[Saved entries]
━━━━━━━━━━━━━━━━━━━━━━━━━━━━━━
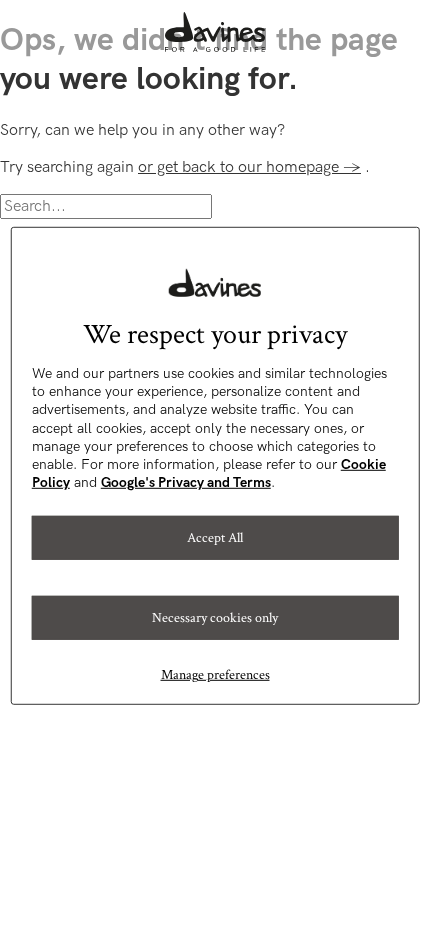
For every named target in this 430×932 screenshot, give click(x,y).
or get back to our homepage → (249, 167)
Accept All (215, 538)
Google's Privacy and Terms (186, 482)
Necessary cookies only (215, 618)
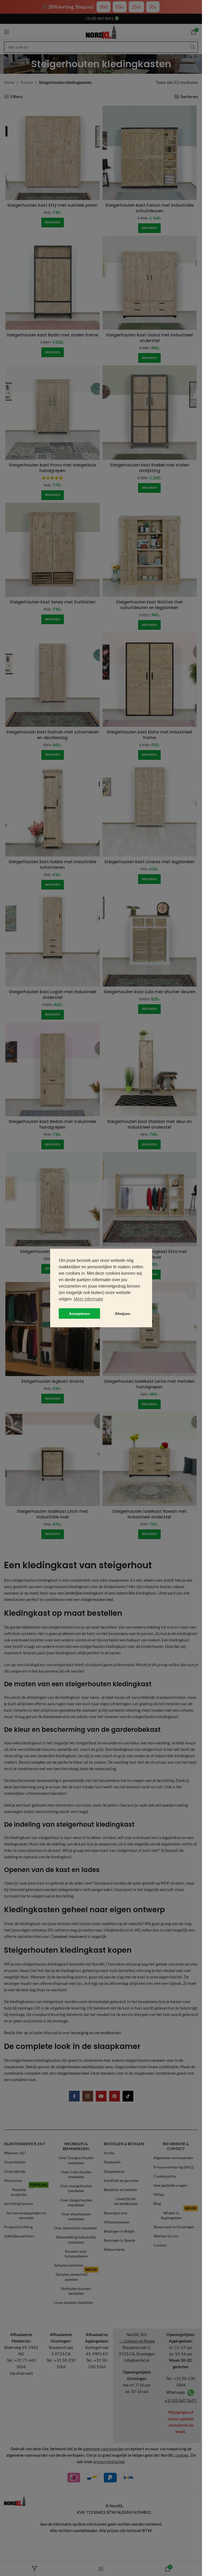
━━━━━━━━━━━━━━━━━━━━━━━━━━━━━━
▸ WHAT YOU ARE ASKED TO DO:
In your copy, include no pictures, but set down every record exactly.

▸ WRITTEN ANSWER:
For every named target in this 430×932 screenshot, give click(x,y).
or get back to our homepage → (249, 167)
Accept All (215, 538)
Google's Privacy and Terms (186, 482)
Necessary cookies only (215, 618)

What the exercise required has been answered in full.